Extrait de page

-----

Hier soir, lors d’une interview diffusée sur une chaîne du mouvement chiite libanais Hezbollah, Bachar al-Assad s’est dit très confiant dans la victoire de ses troupes face aux rebelles et prêt à se présenter à la présidentielle de 2014 « si le peuple le voulait ».
« Si le peuple le veut »
Le président syrien a déclaré jeudi qu’il ne se porterait candidat que sur la seule volonté du peuple : « Mon départ ou mon maintien à mon poste dépend uniquement de la volonté populaire. Toute personne qui réclame mon départ doit d’abord nous dire qui elle représente. Est-ce qu’elle a le mandat du peuple pour formuler une telle demande ? J’ai entendu parler de l’initiative de l’opposition, ils me proposent de quitter la Syrie avec 500 personnes et me donnent vingt jours pour y réfléchir, je me réjouis à cette idée». Une annonce non sans arrogance, sur fond de règlements de compte avec la communauté internationale et Israël.
Les « prérogatives» d’un président
Assad a donné son accord de principe à la Conférence de paix du 5 juin initiée par Washington et Moscou, mais a refusé catégoriquement toute condition, dont celle, bien entendu, de quitter le pouvoir. Il a tenu à rappeler, par un raisonnement pour le moins original, qu’il s’accrochait à son siège et que rien ni aucune puissance occidentale ne l’en ferait partir, « au seul nom de la Constitution », évidemment : « Les prérogatives du président sont fixées par la Constitution et le président ne peut pas abandonner ses prérogatives, la Constitution ne lui appartient pas ».

-----

Consignes
**a.** Répondez à ces questions sur l'article consacré à Bachar al-Assad :
(i) Sur quelle chaîne l'interview a-t-elle été diffusée ?
(ii) Combien de jours l'initiative de l'opposition laisse-t-elle au président pour réfléchir ?
(iii) À quelle date se tient la Conférence de paix, et qui en est à l'origine ?
**b.** Écrivez la suite de l'article sur Bachar al-Assad, en reprenant juste après sa dernière phrase.
Les données qui suivent forment un matériau distinct de l'article sur Bachar al-Assad.

Données
-----

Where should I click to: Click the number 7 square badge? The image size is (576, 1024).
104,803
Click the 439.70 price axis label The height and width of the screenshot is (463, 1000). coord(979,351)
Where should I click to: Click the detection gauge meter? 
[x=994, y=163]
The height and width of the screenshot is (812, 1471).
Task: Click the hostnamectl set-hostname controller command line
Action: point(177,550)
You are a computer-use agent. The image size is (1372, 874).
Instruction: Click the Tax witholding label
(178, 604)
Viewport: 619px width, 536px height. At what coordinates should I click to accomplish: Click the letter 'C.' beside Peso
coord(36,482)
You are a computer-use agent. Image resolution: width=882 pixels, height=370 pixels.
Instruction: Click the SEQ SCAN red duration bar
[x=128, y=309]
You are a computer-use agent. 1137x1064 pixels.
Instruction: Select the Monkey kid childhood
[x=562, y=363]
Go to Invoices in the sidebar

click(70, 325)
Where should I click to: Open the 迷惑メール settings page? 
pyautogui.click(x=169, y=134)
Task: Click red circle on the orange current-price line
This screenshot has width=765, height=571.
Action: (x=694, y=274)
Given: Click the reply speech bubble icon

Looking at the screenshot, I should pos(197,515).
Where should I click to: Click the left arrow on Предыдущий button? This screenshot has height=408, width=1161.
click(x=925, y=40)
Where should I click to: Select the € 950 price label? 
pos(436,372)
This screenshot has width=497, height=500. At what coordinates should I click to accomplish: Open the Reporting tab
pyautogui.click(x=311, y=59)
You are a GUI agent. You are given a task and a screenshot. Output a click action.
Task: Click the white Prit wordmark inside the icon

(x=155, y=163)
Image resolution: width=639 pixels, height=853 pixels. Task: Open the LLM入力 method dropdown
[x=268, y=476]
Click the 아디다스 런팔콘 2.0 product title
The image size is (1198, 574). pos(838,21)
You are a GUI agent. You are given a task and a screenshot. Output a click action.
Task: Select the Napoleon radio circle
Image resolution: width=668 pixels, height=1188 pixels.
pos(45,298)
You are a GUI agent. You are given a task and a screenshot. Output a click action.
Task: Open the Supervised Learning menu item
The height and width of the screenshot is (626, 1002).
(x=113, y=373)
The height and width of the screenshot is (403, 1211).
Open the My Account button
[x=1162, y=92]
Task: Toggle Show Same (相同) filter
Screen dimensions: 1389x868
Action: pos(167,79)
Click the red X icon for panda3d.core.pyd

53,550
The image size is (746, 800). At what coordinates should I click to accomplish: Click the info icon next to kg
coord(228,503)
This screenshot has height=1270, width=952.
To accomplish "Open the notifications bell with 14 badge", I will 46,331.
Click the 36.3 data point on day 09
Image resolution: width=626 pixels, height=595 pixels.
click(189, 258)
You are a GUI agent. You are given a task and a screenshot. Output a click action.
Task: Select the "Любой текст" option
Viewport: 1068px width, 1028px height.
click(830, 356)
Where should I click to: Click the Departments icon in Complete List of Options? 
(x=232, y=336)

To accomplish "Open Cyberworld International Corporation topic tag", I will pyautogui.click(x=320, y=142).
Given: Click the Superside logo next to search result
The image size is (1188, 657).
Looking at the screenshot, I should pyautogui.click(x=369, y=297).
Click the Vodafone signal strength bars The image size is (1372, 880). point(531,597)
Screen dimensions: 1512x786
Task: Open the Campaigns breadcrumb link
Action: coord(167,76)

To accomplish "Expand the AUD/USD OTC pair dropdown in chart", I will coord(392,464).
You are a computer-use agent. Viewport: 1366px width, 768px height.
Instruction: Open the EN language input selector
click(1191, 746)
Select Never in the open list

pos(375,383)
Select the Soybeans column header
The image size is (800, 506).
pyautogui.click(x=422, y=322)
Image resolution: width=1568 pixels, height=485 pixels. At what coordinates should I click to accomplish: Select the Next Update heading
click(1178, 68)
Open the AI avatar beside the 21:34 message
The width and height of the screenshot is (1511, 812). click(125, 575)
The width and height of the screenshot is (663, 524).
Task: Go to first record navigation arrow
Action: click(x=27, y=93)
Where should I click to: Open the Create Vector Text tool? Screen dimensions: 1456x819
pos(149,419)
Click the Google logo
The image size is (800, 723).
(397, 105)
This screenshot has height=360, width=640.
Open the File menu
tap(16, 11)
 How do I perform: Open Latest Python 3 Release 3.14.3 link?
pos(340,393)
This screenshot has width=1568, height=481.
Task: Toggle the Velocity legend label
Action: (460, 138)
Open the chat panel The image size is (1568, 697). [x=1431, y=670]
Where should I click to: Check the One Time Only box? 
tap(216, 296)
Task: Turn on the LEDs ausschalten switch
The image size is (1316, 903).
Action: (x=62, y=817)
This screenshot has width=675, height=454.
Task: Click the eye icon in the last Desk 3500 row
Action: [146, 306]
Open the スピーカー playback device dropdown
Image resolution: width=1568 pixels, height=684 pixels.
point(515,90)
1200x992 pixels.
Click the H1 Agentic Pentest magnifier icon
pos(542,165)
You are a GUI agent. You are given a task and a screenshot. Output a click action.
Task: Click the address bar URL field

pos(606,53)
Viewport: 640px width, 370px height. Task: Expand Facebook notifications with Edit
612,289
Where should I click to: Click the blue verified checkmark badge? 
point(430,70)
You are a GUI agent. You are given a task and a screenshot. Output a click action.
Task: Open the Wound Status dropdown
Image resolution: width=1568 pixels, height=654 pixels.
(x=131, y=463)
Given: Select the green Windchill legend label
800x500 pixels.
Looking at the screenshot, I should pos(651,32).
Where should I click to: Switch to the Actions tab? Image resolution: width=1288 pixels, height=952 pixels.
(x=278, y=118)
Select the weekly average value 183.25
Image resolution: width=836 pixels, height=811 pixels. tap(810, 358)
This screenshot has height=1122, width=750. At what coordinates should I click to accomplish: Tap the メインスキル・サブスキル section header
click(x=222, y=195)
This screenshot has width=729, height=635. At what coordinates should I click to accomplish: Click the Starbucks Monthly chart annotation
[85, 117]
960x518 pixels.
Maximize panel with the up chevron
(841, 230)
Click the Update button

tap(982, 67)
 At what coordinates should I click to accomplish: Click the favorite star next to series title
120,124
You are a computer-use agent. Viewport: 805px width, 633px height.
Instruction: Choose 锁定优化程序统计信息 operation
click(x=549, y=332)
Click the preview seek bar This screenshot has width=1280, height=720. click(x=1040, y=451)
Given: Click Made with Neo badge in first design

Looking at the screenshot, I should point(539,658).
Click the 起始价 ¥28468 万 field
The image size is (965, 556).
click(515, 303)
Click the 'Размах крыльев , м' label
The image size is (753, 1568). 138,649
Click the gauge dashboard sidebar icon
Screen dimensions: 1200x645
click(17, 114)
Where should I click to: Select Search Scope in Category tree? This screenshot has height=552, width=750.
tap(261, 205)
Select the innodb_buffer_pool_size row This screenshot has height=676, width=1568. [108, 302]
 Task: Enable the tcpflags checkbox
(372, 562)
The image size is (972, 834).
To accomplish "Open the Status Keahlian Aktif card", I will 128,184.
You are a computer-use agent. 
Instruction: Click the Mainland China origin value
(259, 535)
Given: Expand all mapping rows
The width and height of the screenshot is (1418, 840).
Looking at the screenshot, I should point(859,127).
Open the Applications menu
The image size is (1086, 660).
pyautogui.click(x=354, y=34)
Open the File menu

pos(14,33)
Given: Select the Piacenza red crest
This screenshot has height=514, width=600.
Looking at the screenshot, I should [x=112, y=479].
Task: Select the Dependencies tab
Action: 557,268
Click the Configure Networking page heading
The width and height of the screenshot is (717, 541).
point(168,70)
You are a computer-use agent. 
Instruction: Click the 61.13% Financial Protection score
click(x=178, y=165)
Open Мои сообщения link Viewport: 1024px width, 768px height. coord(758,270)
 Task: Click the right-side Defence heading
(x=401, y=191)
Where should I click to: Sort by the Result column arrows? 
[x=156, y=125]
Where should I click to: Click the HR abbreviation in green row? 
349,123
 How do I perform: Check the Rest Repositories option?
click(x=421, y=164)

-----

Réponses par consigne
**a.**
(i) Sur une chaîne du mouvement chiite libanais Hezbollah.
(ii) Vingt jours.
(iii) Le 5 juin, à l'initiative de Washington et de Moscou.

**b.**
Concernant le projet de la Conférence de paix Genève 2 à l’initiative des Russes et des Américains, il ne cache pas sa réticence, en faisant déjà savoir que tout accord entre son régime et l’opposition sera soumis à un « référendum populaire » : « Eux disent qu’ils veulent un gouvernement de transition où le président n’a aucun rôle ». Un message bien clair pour rappeler aux pays occidentaux qui réclament son départ de ne pas s’attendre à trop de flexibilité de sa part.
Toutefois, est-ce encore possible d’espérer un consensus lorsque l’on entend Assad tenir ensuite le discours suivant : « L’opposition elle, elle représentera qui ? Lorsque la conférence sera terminée, nous, nous rentrerons en Syrie dans nos maisons auprès de notre peuple. Et eux, où est-ce qu’ils iront ? Dans leurs hôtels ? Ou alors ils iront faire leurs rapports aux services de renseignements des pays qui les accueillent ? De toute façon, nous savons bien qu’à Genève nous allons négocier avec les pays qui se cachent derrière l’opposition. D’ailleurs, si ces pays posent de nouvelles conditions, nous ne participerons pas à la conférence. »
Autrement dit, une conférence ayant pour objectif de chercher des alternatives de paix, avec un acteur refusant toute concession : tout espoir d’aboutissement positif semble bien maigre.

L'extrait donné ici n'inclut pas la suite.